Auftragseingang: Bei den Auftragseingängen hielt der markante Abwärtstrend an. Laut EMI-Umfrageteilnehmern war dafür eine Vielzahl von Faktoren verantwortlich wie beispielsweise hohe Lagerbestände bei den Kunden, Unsicherheit an den Märkten, Zurückhaltung bei Investitionen sowie der schwächelnde Bausektor.

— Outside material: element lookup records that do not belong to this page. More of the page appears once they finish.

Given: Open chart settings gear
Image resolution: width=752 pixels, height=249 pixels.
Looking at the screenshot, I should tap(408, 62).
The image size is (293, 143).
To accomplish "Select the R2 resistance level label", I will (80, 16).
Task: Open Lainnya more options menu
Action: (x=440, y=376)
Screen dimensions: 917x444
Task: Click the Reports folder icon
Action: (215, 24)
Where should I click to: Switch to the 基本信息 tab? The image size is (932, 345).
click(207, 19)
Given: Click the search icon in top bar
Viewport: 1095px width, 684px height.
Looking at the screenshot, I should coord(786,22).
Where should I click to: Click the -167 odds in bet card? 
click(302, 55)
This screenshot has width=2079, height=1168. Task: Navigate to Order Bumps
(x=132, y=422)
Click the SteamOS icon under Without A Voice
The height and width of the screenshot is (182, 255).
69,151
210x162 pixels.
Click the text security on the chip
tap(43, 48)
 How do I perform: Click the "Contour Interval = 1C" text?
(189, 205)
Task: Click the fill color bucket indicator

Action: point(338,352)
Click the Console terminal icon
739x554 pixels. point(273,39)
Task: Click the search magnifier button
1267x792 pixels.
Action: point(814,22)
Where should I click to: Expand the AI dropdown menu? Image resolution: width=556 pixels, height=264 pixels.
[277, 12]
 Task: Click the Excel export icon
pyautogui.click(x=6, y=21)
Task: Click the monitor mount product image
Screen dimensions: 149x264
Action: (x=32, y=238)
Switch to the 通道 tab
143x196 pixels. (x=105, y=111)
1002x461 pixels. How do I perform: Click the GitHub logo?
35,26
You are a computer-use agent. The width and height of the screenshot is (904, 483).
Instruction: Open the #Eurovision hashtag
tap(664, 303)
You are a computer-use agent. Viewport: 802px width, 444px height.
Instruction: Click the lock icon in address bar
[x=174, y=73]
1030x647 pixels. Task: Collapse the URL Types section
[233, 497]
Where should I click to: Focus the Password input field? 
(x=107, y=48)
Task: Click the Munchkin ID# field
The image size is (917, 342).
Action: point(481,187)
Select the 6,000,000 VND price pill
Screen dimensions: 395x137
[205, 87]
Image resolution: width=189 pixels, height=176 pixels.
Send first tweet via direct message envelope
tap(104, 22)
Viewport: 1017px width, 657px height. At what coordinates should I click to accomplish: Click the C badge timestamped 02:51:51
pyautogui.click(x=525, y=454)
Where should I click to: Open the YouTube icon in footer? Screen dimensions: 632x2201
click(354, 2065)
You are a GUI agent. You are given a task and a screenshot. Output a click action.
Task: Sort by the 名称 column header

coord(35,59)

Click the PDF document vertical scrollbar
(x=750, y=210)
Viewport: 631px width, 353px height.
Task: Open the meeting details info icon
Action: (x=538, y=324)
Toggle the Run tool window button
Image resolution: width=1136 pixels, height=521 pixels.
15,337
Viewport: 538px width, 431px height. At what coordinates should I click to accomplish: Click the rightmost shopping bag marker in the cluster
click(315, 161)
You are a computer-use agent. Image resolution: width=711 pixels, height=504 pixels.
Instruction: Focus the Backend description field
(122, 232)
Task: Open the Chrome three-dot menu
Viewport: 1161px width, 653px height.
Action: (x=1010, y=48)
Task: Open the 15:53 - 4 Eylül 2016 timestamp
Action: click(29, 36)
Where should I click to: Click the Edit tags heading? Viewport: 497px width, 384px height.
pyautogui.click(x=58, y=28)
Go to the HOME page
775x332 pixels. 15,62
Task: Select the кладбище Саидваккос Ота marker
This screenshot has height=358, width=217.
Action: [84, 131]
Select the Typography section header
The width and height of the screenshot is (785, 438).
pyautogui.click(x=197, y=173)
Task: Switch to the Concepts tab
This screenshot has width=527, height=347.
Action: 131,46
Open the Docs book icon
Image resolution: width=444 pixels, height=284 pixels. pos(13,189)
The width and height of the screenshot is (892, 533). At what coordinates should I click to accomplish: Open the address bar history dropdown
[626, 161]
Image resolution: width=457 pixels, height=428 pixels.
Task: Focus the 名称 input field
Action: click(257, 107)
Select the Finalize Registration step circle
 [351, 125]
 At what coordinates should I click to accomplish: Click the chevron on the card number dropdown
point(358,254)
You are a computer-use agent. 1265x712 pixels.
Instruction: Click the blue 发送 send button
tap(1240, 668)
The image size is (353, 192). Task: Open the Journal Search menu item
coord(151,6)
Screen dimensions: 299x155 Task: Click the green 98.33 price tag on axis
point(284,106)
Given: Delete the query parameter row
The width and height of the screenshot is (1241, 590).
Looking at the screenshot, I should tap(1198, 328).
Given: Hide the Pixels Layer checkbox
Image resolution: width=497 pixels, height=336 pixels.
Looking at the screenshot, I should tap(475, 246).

Die Kontraktionsrate beschleunigte sich den vierten Monat in Folge (allerdings nur minimal gegenüber Juli) und war damit so stark wie seit der ersten Coronawelle im Frühjahr 2020 nicht mehr.
Auftragseingang Export: Das rückläufige Auslandsgeschäft drückt den Gesamt- Auftragseingang weiterhin erheblich nach unten, nachdem hier im August das 18. Minus hintereinander zu Buche schlug. Trotz einer leichten Abschwächung gegenüber dem Vormonat war es immer noch einer der stärksten Rückgänge in der aktuellen Schrumpfungsphase. Das lag nach Einschätzung von EMI-Befragten vor allem an den schwachen Exportzahlen in China und Europa.
Jahresausblick: Deutschlands Hersteller zeigten sich auch im August wenig zuversichtlich im Hinblick auf ihre Geschäftstätigkeit über die nächsten zwölf Monate. Damit setzte sich der seit Mai anhaltende Trend fort. Immerhin fiel der Pessimismus nicht mehr so stark aus wie im Vormonat (8-Monatstief). Für Kopfschmerzen bei den Managern sorgt nach wie vor in erster Linie die drohende Rezession in der Industrie sowie in der Wirtschaft insgesamt. Dazu kommen die hohen Zinsen, steigende Lebenshaltungskosten und geopolitische Unsicherheit.
Beschäftigung: Die Beschäftigung ist im Berichtsmonat marginal zurückgegangen, nachdem sie im Juli erstmals seit zweieinhalb Jahren geschrumpft war. Unternehmen, die ein Minus meldeten, begründeten dies meist damit, offene Stellen (zum Beispiel von Ruheständlern oder Leiharbeitern) bis auf Weiteres unbesetzt zu lassen. Die Kürzungen konzentrierten sich hauptsächlich auf den Vorleistungsgüterbereich. Bei den Herstellern von Konsumgütern gab es nahezu keine Veränderungen, während jene von Investitionsgütern ein leichtes Plus verbuchten.
Einkaufspreise: Auch im August verbilligten sich die durchschnittlichen Einkaufspreise in der Industrie. Das lag vor allem an den sinkenden Rohstoffpreisen und Nachlässen seitens der Zulieferer aufgrund der geringeren Nachfrage. Erstmals in der seit sieben Monaten andauernden Rückgangsphase schwächte sich die Rate etwas ab, nachdem sie im Juli noch so stark ausfiel wie seit über 14 Jahren nicht mehr.
Verkaufspreise: Die Verkaufspreise sind den dritten Monat in Folge gesunken. Ursächlich hierfür waren vor allem die geringeren Kosten und der Druck vieler Kunden, Preisnachlässe zu gewähren. Der dazugehörige Teilindex zog gegenüber dem Vormonat etwas an, da die Hersteller von Konsumgütern ihre Preise marginal angehoben haben.
Über den EMI: Der HCOB Einkaufsmanagerindex Deutschland (EMI) gibt einen allgemeinen Überblick über die konjunkturelle Lage in der deutschen Industrie. Er ist eine Momentaufnahme der Geschäftssituation im Verarbeitenden Gewerbe und ein gewichteter Durchschnitt der Messwerte für Neuaufträge, Produktion, Beschäftigung, Lieferzeiten und Vormateriallager. Der Index erscheint seit 1996 unter Schirmherrschaft des BME. Er wird von S&P Global, einem börsennotierten US-amerikanischen Finanzdienstleistungskonzern, erstellt und beruht auf der Befragung von rund 500 Einkaufsleitern und Geschäftsführern der Verarbeitenden Industrie in Deutschland (nach Branche, Größe, Region repräsentativ für die deutsche Wirtschaft ausgewählt). Der EMI orientiert sich am Vorbild des US-Purchasing Manager´s Index (S&P Global US Manufacturing PMI).